* Exercise description
Write out only the lines from the top of the listing below through the one with "The height and", exactly as they stand, while keeping pictures out of the copy.

########

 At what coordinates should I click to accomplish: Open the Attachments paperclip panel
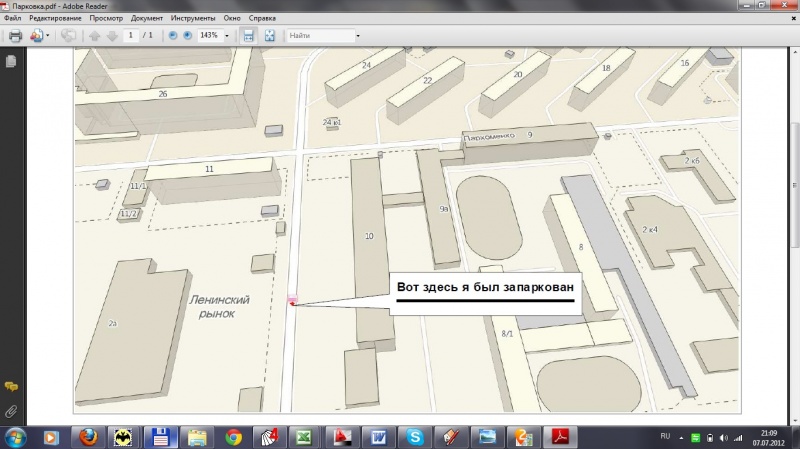coord(11,411)
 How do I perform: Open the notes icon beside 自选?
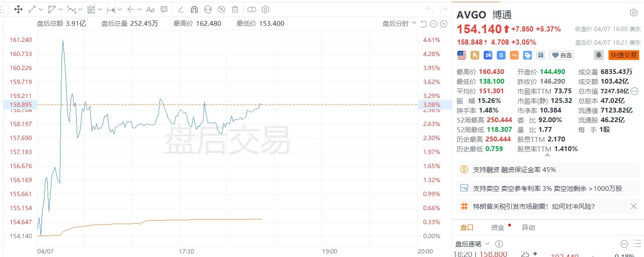[x=541, y=55]
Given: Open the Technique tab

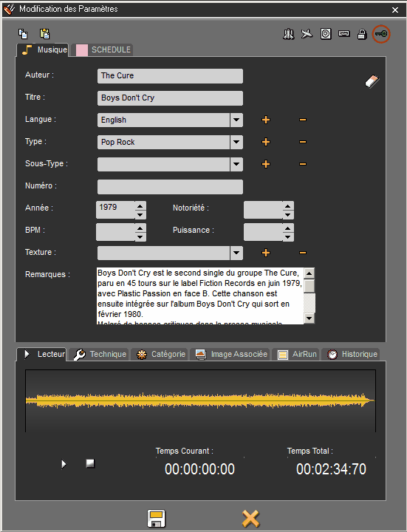Looking at the screenshot, I should pos(100,354).
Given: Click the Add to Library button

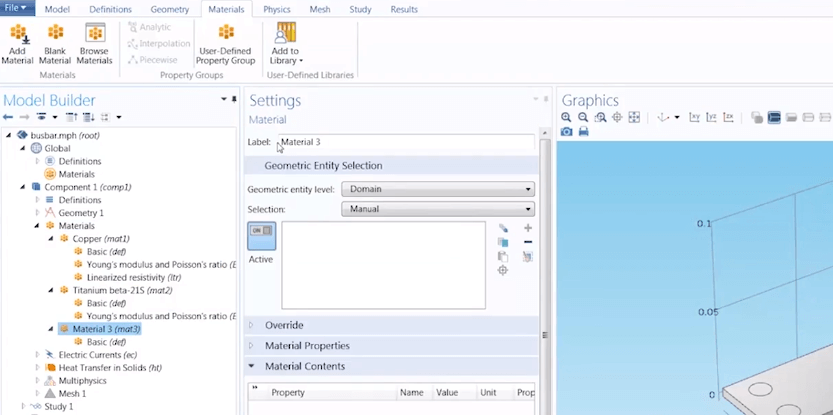Looking at the screenshot, I should pyautogui.click(x=285, y=44).
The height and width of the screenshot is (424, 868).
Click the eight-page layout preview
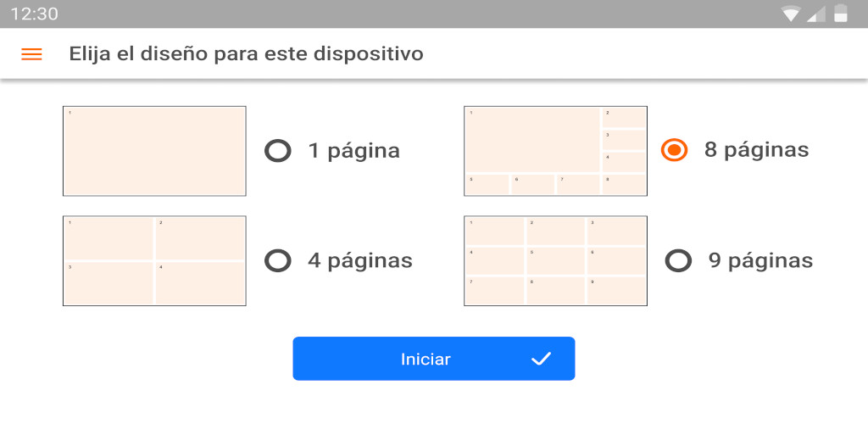555,151
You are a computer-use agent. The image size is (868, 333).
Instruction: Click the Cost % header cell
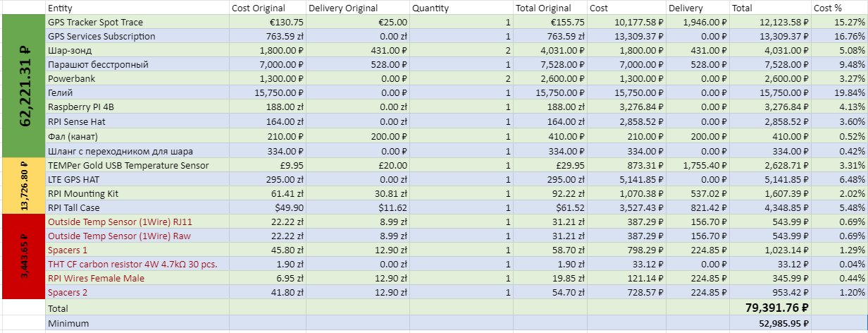pos(838,8)
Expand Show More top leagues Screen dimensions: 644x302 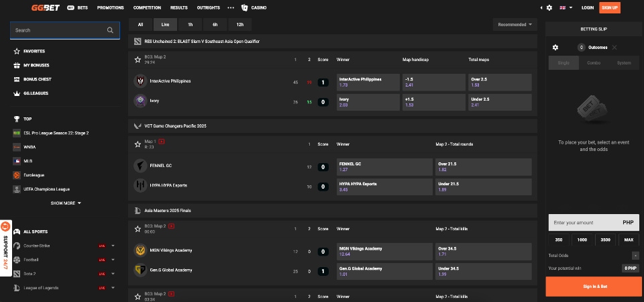tap(66, 203)
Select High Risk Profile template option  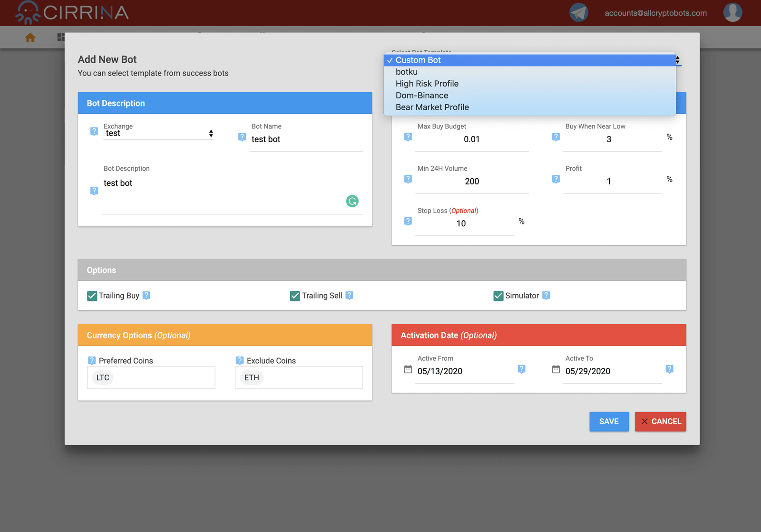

########

* Answer
 At what coordinates should I click to accomplish: Open the Attachments paperclip panel
coord(11,411)
 How do I perform: Open the notes icon beside 自选?
[x=541, y=55]
Given: Open the Technique tab

Looking at the screenshot, I should pos(100,354).
Given: Click the Add to Library button

Looking at the screenshot, I should pyautogui.click(x=285, y=44).
The height and width of the screenshot is (424, 868).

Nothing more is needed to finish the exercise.